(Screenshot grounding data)
- - -

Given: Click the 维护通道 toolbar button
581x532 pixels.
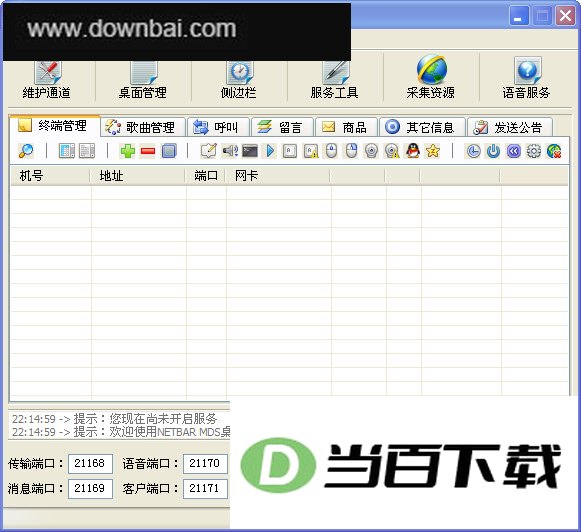Looking at the screenshot, I should pyautogui.click(x=47, y=80).
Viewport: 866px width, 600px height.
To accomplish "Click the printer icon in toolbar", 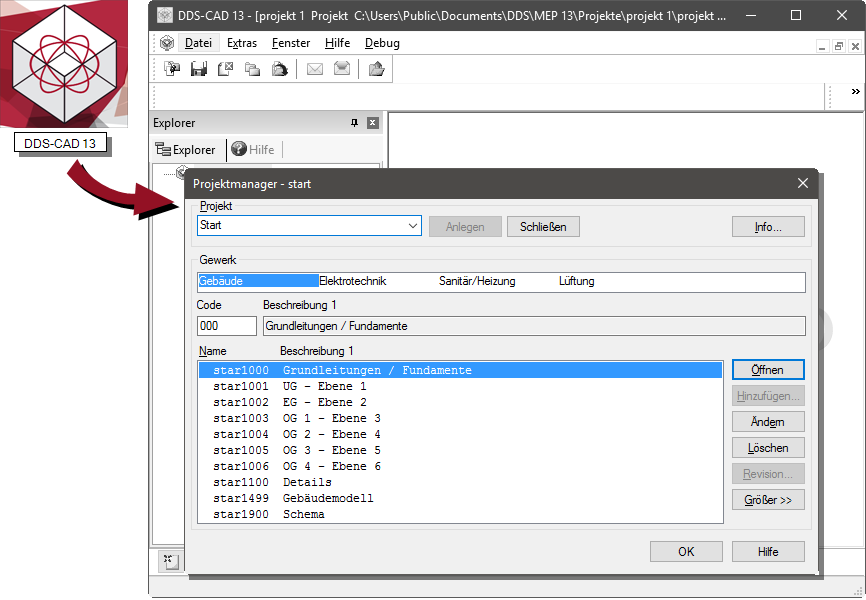I will coord(280,69).
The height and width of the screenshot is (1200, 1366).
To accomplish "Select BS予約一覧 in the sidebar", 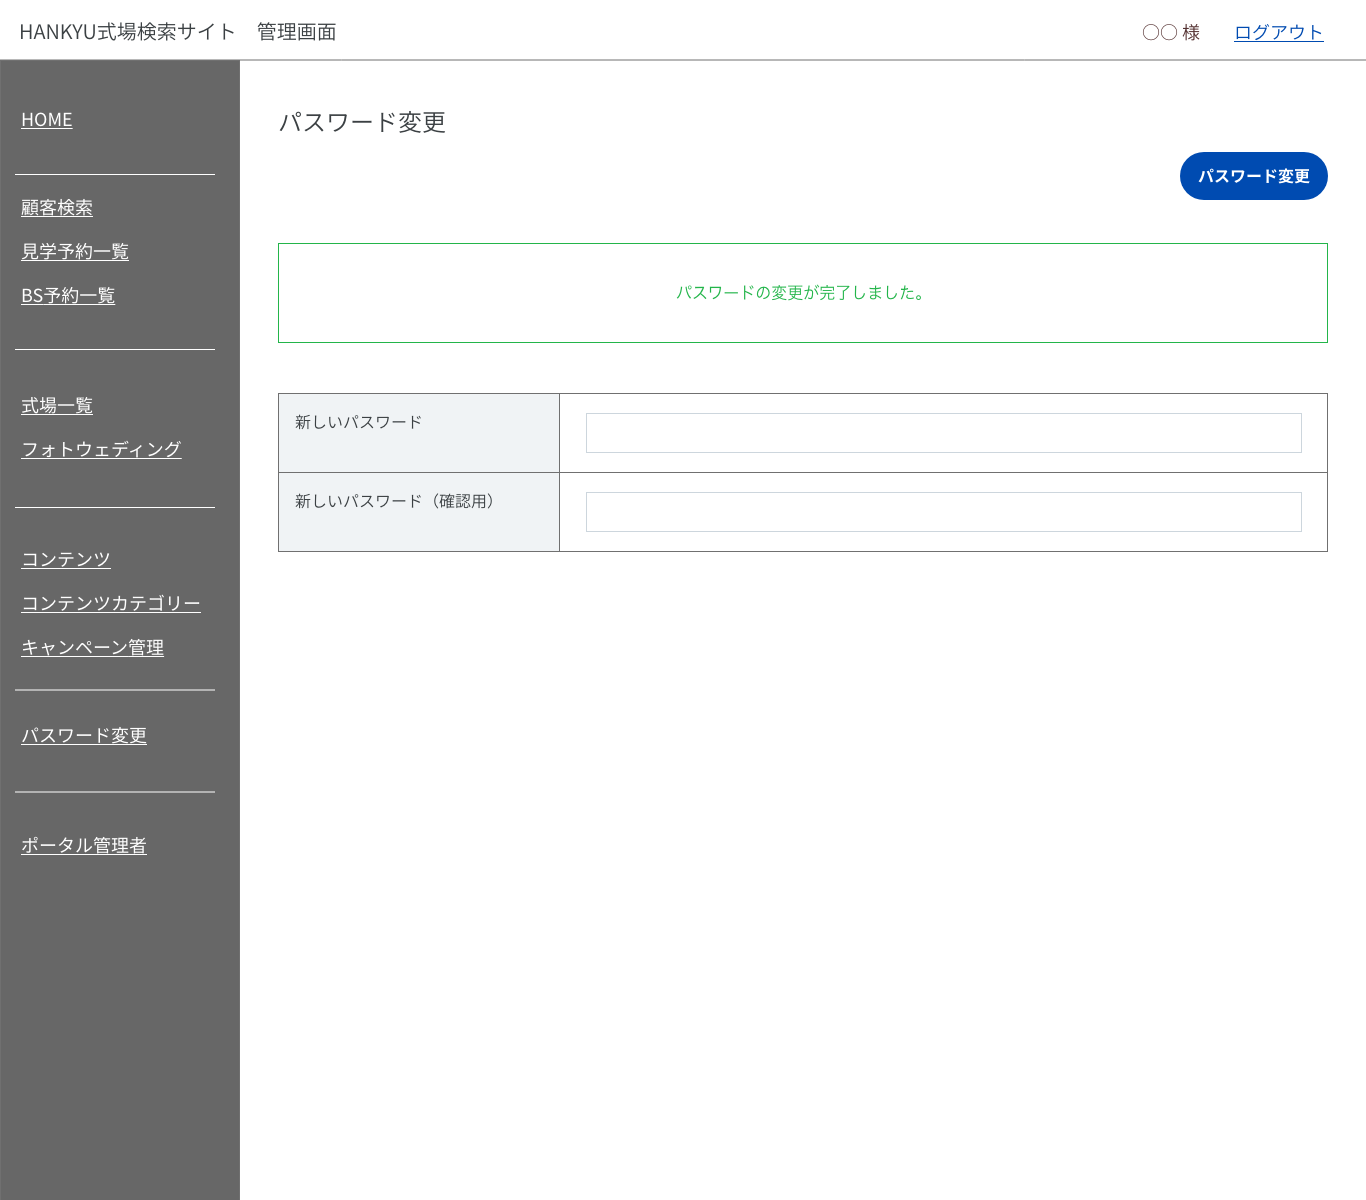I will pyautogui.click(x=68, y=296).
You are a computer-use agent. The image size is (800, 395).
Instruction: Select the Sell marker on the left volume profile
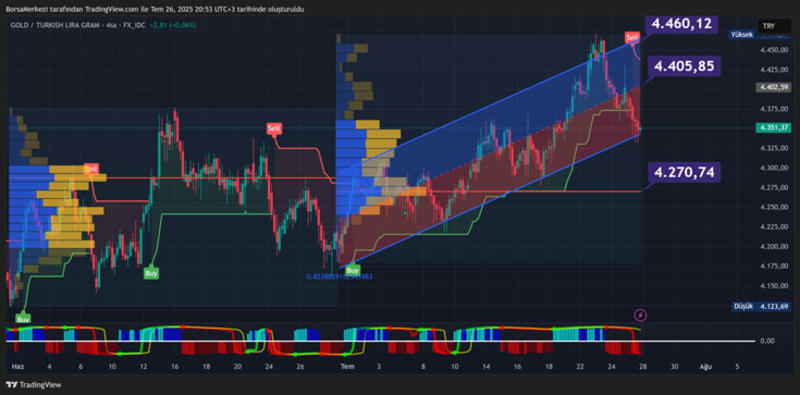pyautogui.click(x=91, y=169)
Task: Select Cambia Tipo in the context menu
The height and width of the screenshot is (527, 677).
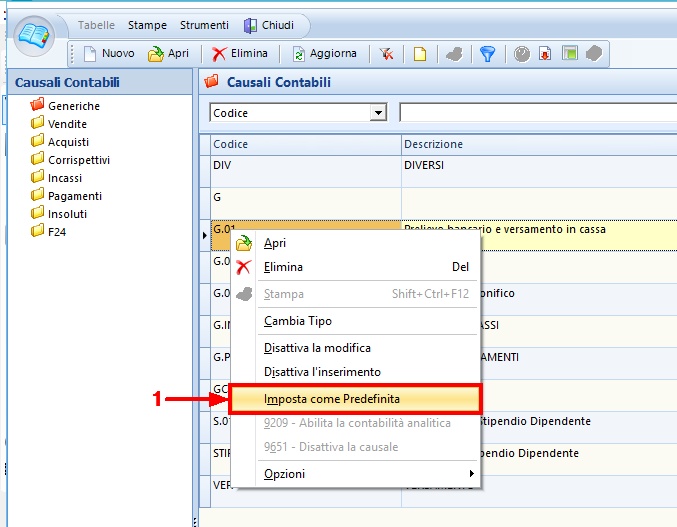Action: tap(297, 321)
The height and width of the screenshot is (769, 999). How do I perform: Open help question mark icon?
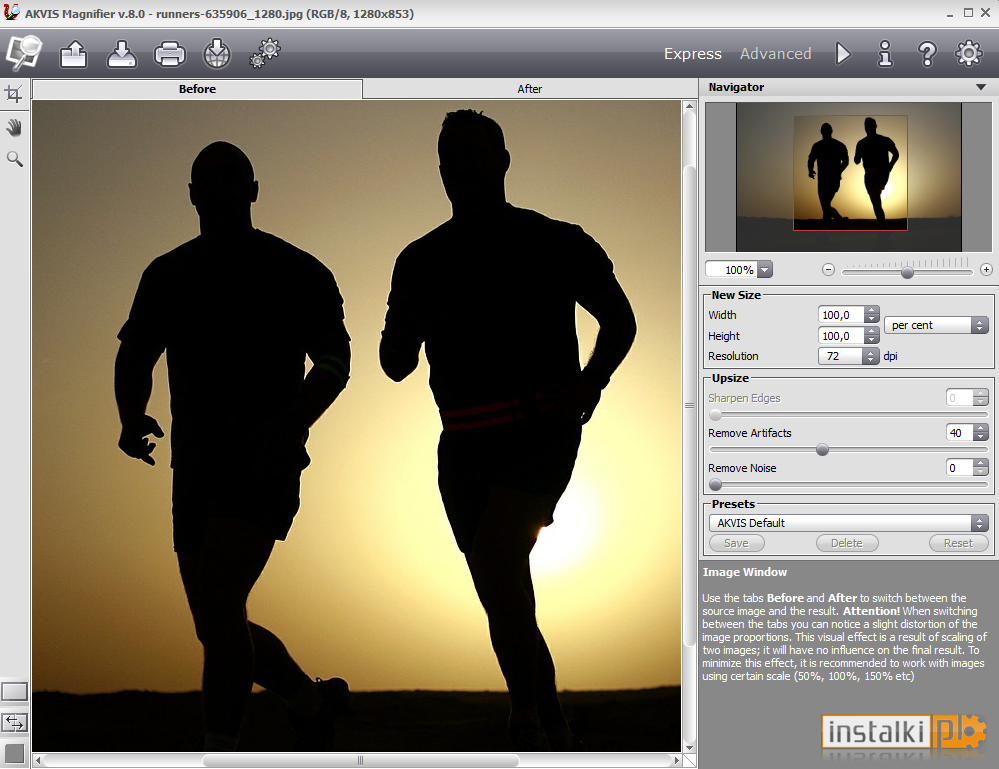[927, 54]
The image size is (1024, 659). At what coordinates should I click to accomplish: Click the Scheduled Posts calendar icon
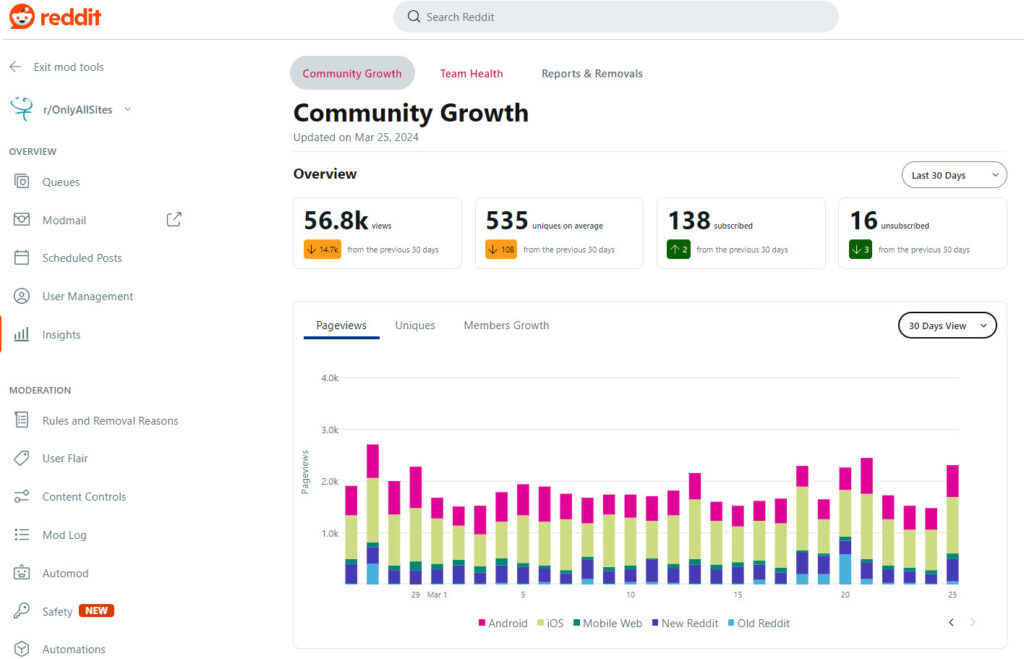(21, 258)
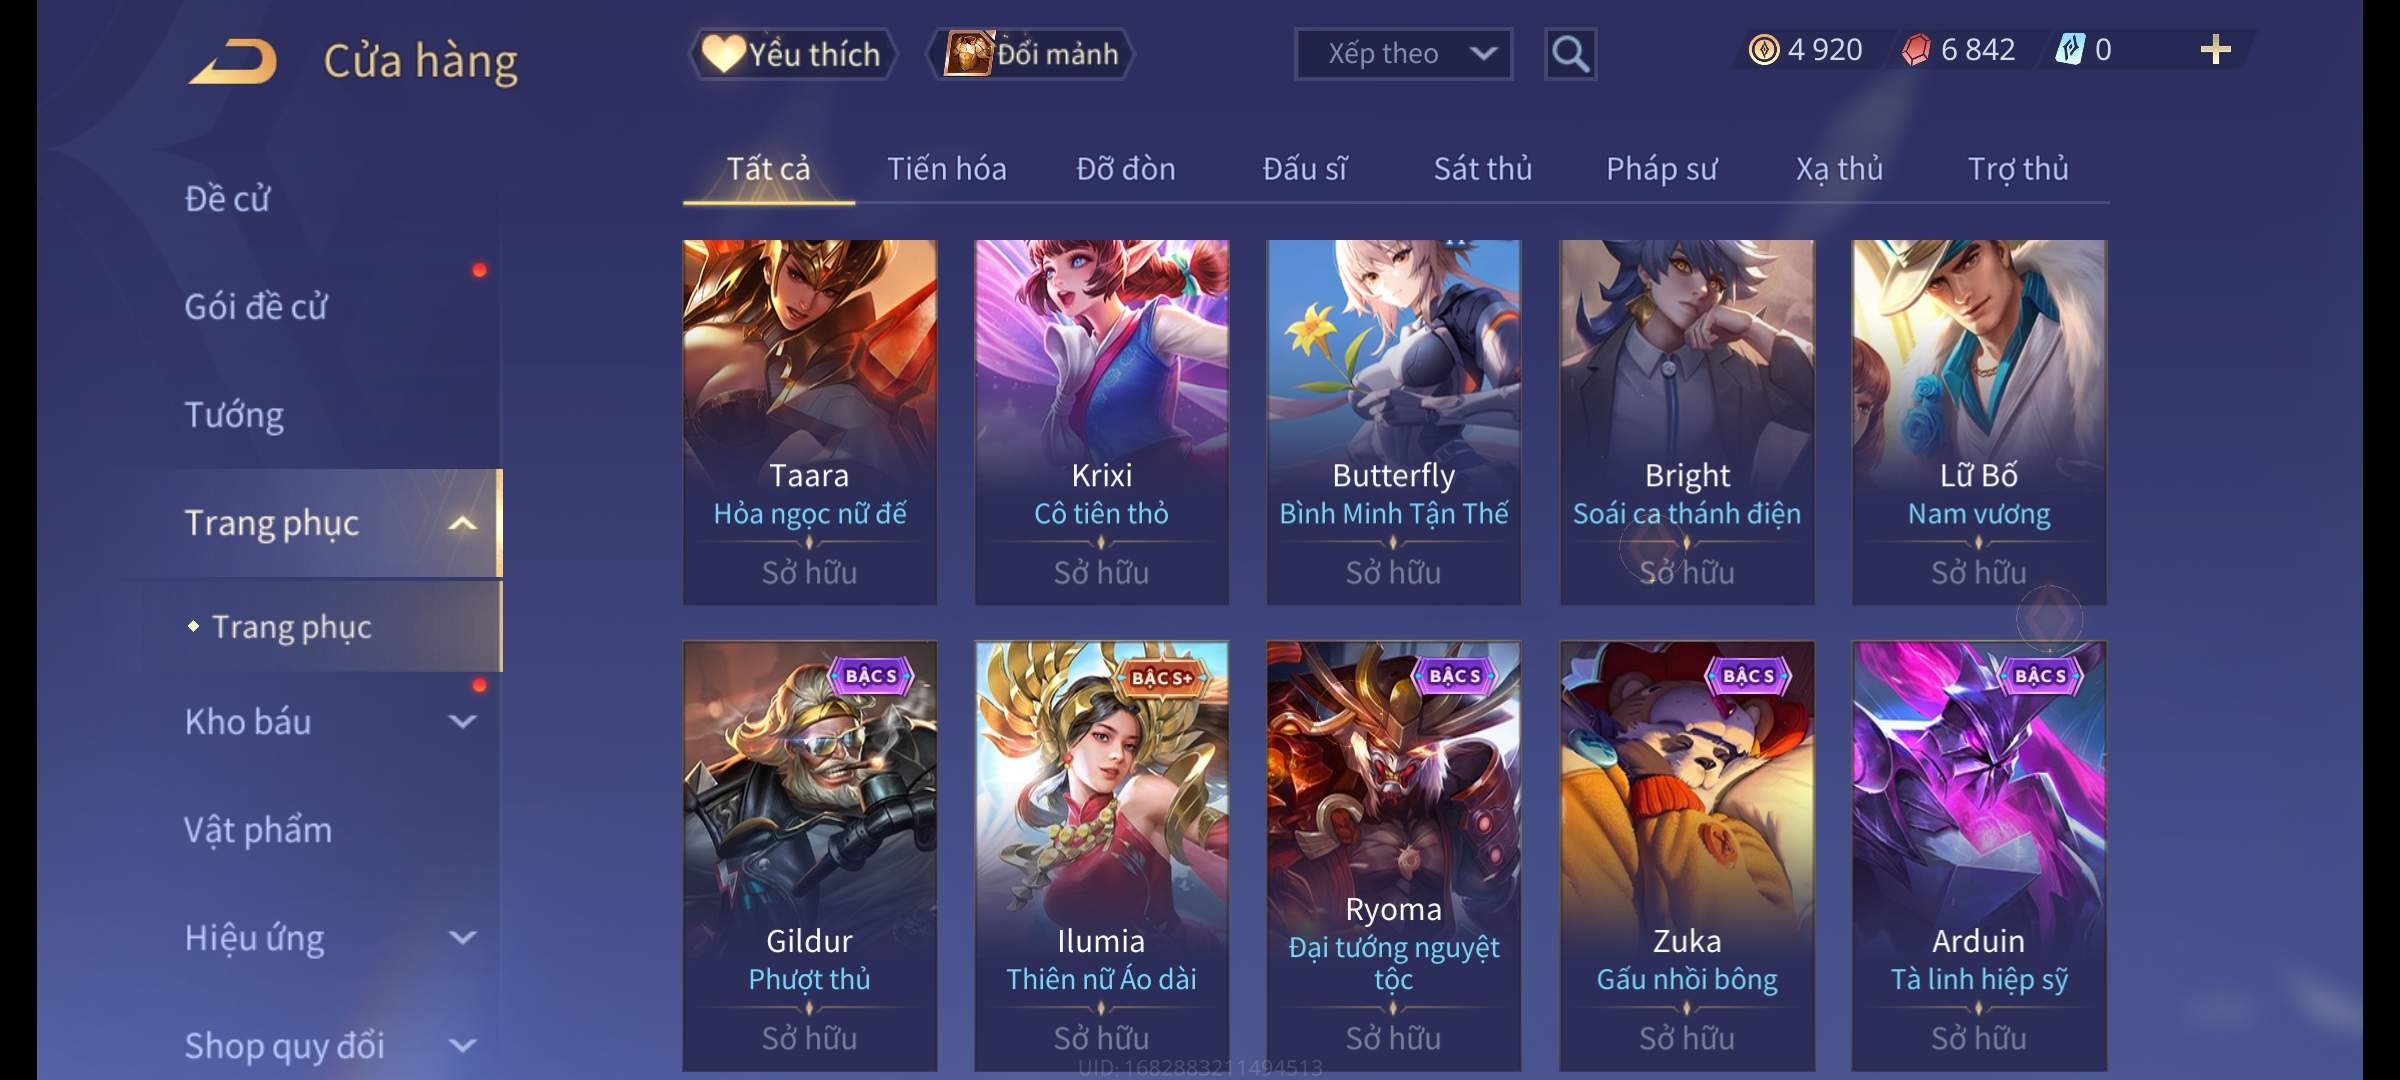Tap the golden back arrow icon
2400x1080 pixels.
click(x=233, y=61)
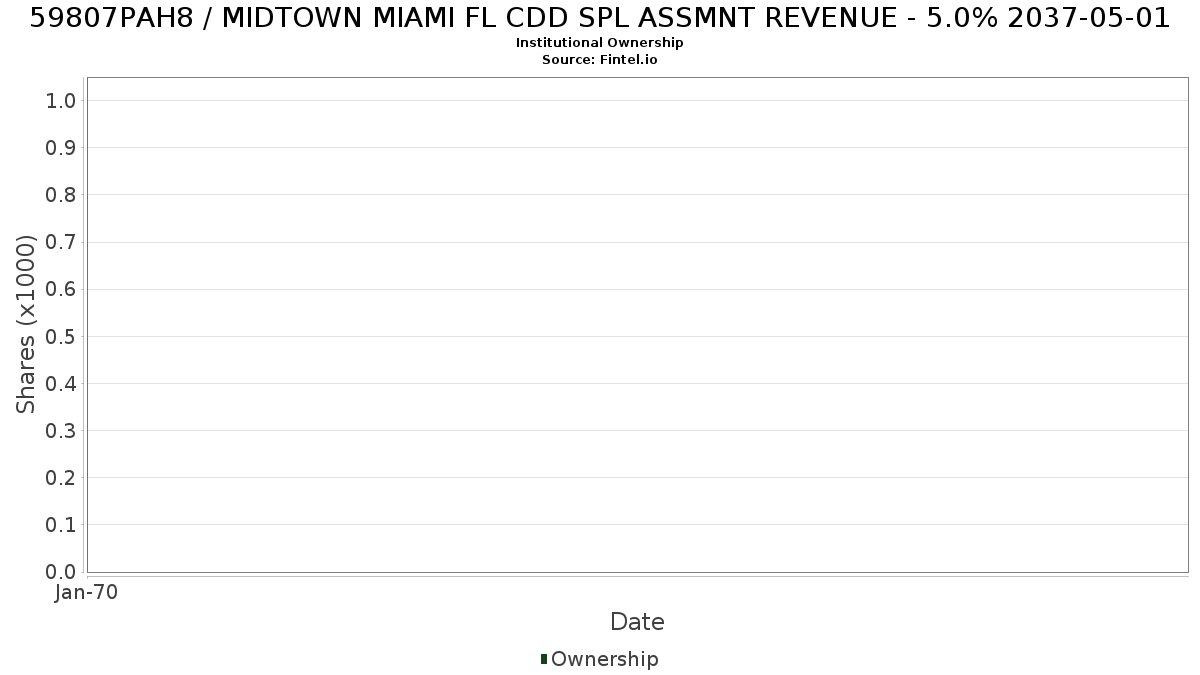Click the 0.6 y-axis tick label

click(61, 289)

- - -

§ **DESCRIPTION OF THE TASK**
The lines to copy run from the line containing "The height and width of the screenshot is (769, 999)." through the end of the data above; copy exactly those, minus the pictures.

§ **EXERCISE RESPONSE**
The height and width of the screenshot is (769, 999). How do I perform: Open help question mark icon?
[927, 54]
The image size is (1024, 659). At what coordinates should I click to accomplish: Click the Scheduled Posts calendar icon
(21, 258)
Tap the golden back arrow icon
2400x1080 pixels.
click(x=233, y=61)
Click the 0.6 y-axis tick label

click(61, 289)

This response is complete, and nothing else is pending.